Além do mais, talvez previsivelmente, o ex-ministro da Finanças grego, Yannis Varoufákis, veio dizer que as reformas não vão resultar, o que me leva a acreditar no oposto. Sim, eram os pais de Casillas que nos iam salvar dos assuntos sérios ou simplesmente deprimentes, como é a proposta de haver consultas de aconselhamento “obrigatório” em Portugal para mulheres que decidem interromper a gravidez. Desde quando o Estado presta serviços de aconselhamento, e logo “obrigatórios”, sobre decisões pessoais? Será esta uma maneira de o Parlamento nos dizer que precisa da silly season e que foi o melhor que arranjou ou a direita achará que o voto feminino não é móvel?

 

Perante este estado de coisas, e uma vez que não podemos contar com ninguém para nos oferecer a silly season que merecemos, sugiro que ocupemos a nossa mente apenas com aquilo que realmente nos interessa. Mas o que será isso afinal? Será que o sabemos reconhecer? Segundo um teste credível realizado no Facebook, a minha cabeça está dividida entre McDonald’s e sushi, o que me causou grande perplexidade. Nunca entrei num McDonald’s, não conheço os Big Macs nem as sobremesas, e se calhar por isso tenha essa falha tão presente no córtex frontal. Também não sabia que o sushi tinha uma presença tão forte na minha cabeça e o espanto levou-me a colocar a hipótese de o teste me estar a querer dizer outras coisas e não aquelas que pareciam evidentes. McDonald’s e sushi podem ser metáforas respectivamente para carne e peixe, pobreza e riqueza, Ocidente e Oriente, masculino e feminino, Grécia e Roma, porque não? Os resultados são a nossa interpretação dos resultados. Porém, há que lembrar, nas velhas e sábias palavras de Sigmund Freud, que por vezes McDonald’s é só McDonald’s.
--------------------------------------------------
Tarefas a realizar:
1. Indique se cada afirmação concorda com o texto sobre a silly season, respondendo sim ou não e citando as palavras decisivas do texto. (a) Quem escreve afirma nunca ter entrado num McDonald’s. (b) O teste mencionado foi realizado no Instagram. (c) Yannis Varoufákis afirmou que as reformas iriam resultar.
2. Segundo o texto sobre a silly season, entre que duas coisas está dividida a cabeça de quem escreve, de acordo com o teste do Facebook?
3. Prossiga o texto sobre a silly season, redigindo o trecho que se segue à sua última frase.

Registos de dados:
--------------------------------------------------
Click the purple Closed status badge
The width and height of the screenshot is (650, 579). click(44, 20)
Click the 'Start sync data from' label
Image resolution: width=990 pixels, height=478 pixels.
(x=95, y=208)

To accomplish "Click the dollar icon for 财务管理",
--------------------------------------------------
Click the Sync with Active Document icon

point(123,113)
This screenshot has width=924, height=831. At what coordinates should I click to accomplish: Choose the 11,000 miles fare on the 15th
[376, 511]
--------------------------------------------------
Respostas às tarefas:
1.
(a) Sim: "Nunca entrei num McDonald’s".
(b) Não: "Segundo um teste credível realizado no Facebook".
(c) Não: "veio dizer que as reformas não vão resultar".

2. Entre McDonald’s e sushi.

3.
 

Saber que a minha cabeça (no Verão) é povoada por hambúrgueres e peixe cru não me ofende mas há um elemento gastronómico que falta incluir: a sopa. Introduz liquidez numa dieta de sólidos, além dos legumes indispensáveis à boa saúde. É a sopa que traz a surpresa a uma cabeça dicotómica; é a sopa que contrasta com a previsibilidade da carne e do peixe. É ela que traz a incerteza, a antecipação e a inevitável pergunta: e hoje, de que é a sopa? Esta ansiedade de conhecimento só poderá ser ultrapassada por outra, desta vez sobre doces e, se tiver de ser, fruta: que sobremesas tem? É no final que aparecem as dúvidas sobre o que escolher naquele dia e o que podemos arriscar ficar para o seguinte. É nessa altura que a silly season acaba.  

 

Publicado na edição de hoje do i.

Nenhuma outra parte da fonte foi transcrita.